**The data:**
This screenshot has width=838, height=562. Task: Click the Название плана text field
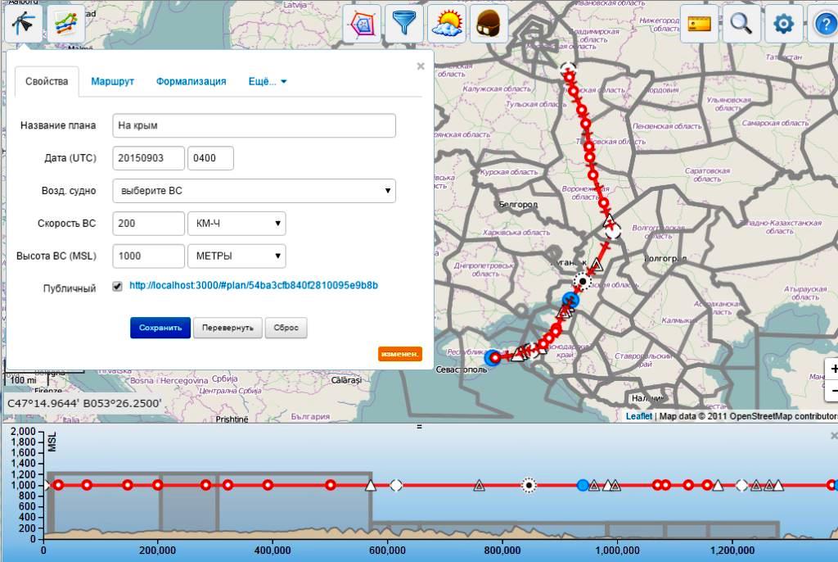point(254,125)
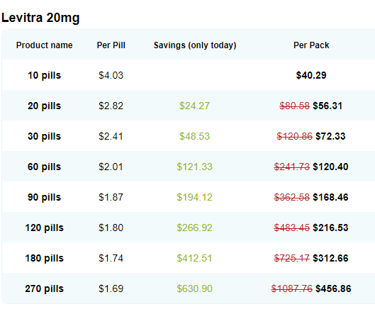Click the $630.90 savings value
The height and width of the screenshot is (314, 375).
pyautogui.click(x=194, y=288)
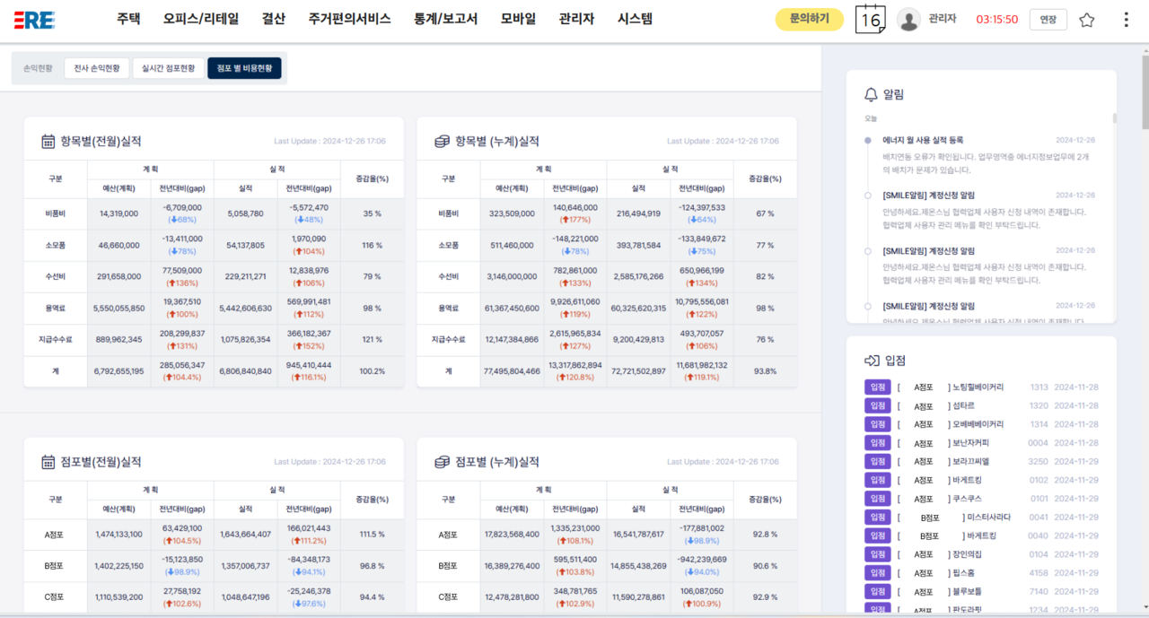Image resolution: width=1149 pixels, height=618 pixels.
Task: Click the star favorites icon
Action: (x=1086, y=18)
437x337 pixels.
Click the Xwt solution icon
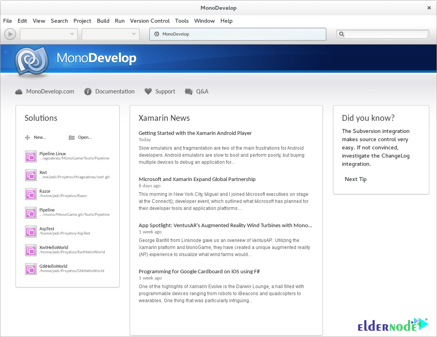pyautogui.click(x=30, y=175)
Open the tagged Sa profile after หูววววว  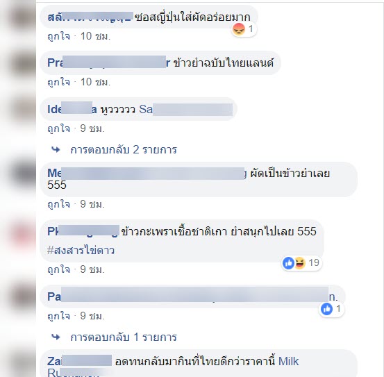pyautogui.click(x=186, y=109)
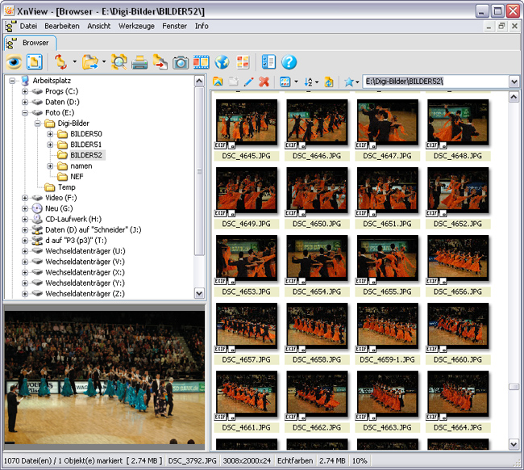Expand the namen folder in tree

[50, 166]
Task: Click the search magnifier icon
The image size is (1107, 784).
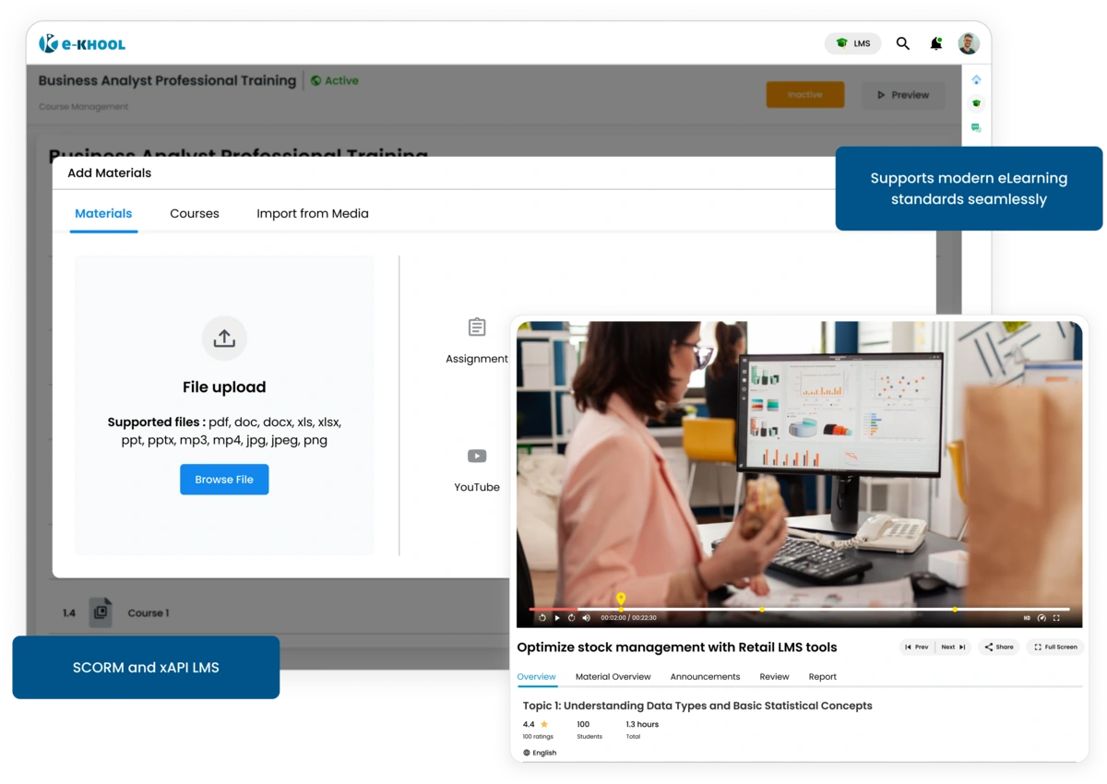Action: (903, 43)
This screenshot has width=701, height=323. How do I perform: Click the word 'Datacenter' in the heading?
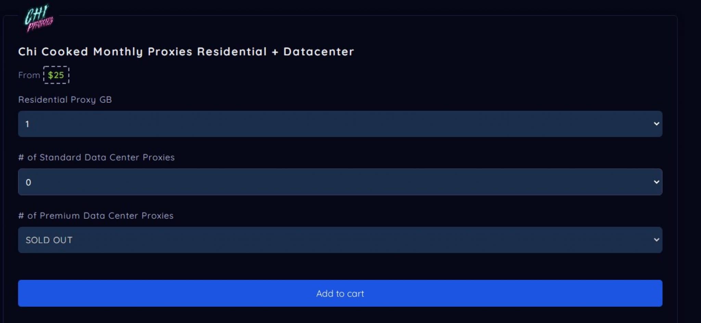point(319,51)
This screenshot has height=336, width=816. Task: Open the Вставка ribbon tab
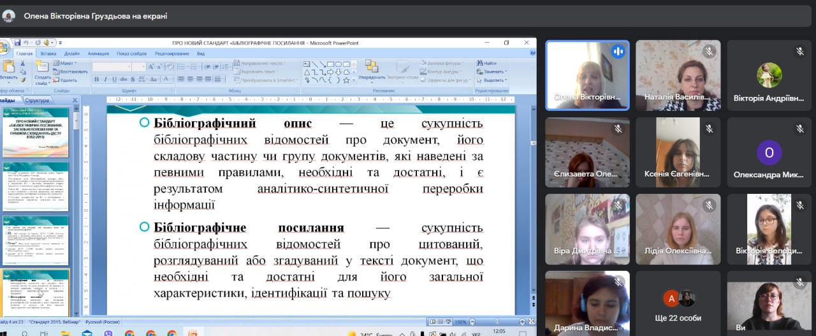(48, 54)
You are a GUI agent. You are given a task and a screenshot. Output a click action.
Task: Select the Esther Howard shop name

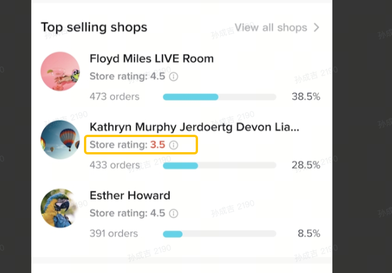coord(130,195)
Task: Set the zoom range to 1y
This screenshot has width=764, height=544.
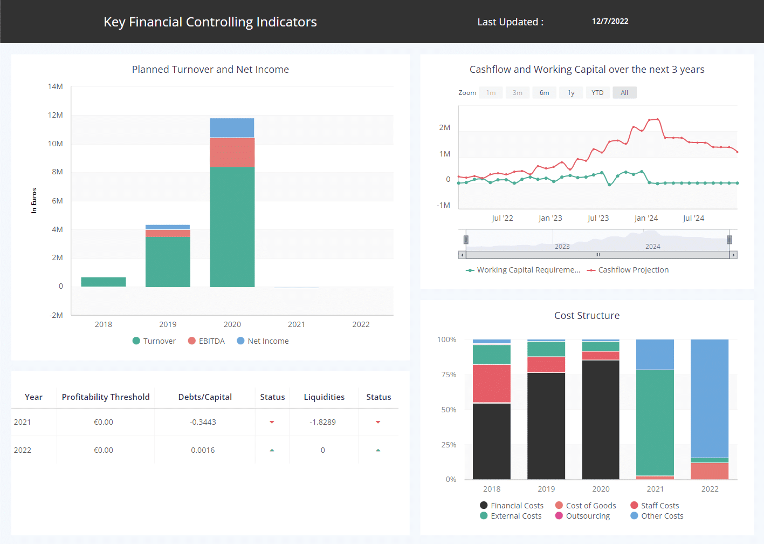Action: [x=571, y=93]
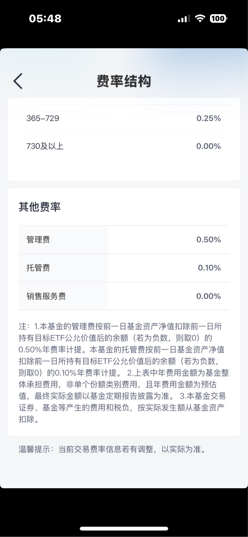Image resolution: width=248 pixels, height=537 pixels.
Task: Tap the 0.50% management fee value
Action: [x=209, y=240]
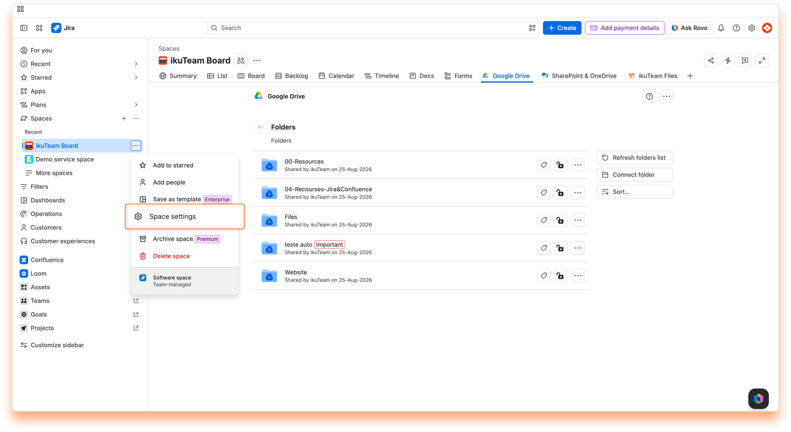Click the tag icon for 00-Resources folder
791x432 pixels.
click(x=544, y=165)
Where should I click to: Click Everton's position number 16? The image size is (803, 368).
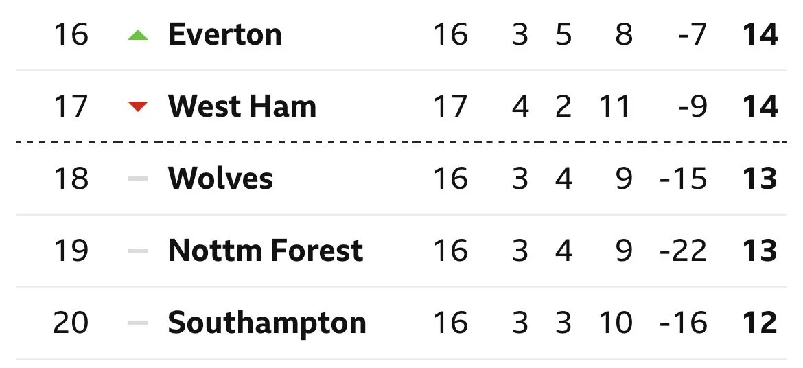pos(71,34)
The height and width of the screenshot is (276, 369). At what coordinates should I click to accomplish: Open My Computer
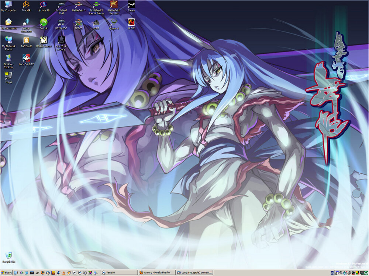[8, 5]
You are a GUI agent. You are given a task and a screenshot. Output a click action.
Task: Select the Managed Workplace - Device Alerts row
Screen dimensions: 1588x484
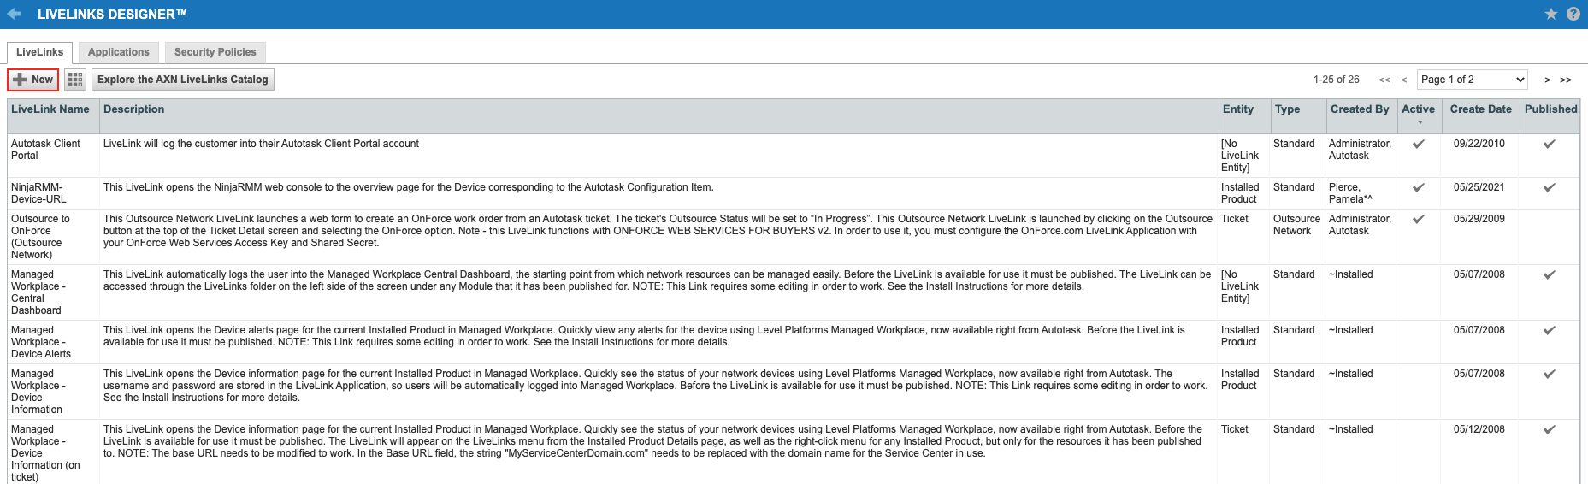point(40,342)
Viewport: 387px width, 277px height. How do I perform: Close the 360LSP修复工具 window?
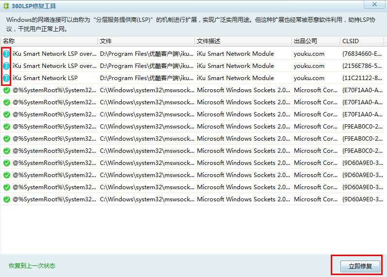pos(374,4)
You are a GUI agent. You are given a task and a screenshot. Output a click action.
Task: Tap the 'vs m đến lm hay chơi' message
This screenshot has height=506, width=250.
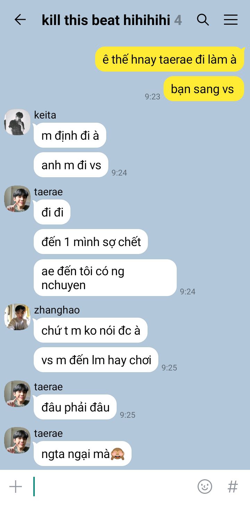tap(96, 360)
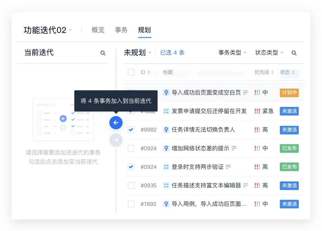
Task: Click the requirement lightbulb icon on 导入成功后页面变成空白页
Action: click(166, 93)
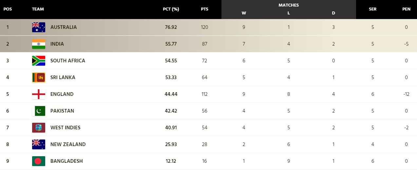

**The exercise:** Copy everything from the line containing "Viewport: 387px width, 277px" down to the end of the items, swapping "screenshot" for "screen capture" and changing nothing else. Leave the pictures out of your copy.

**Solution for this problem:**
Viewport: 387px width, 277px height. How do I perform: Close the 360LSP修复工具 window?
pos(374,4)
You are a GUI agent. You are given a task and a screen capture. Output a click action.
Task: Tap the 'vs m đến lm hay chơi' message
This screen capture has height=506, width=250.
tap(96, 360)
Task: Click the requirement lightbulb icon on 导入成功后页面变成空白页
Action: click(166, 93)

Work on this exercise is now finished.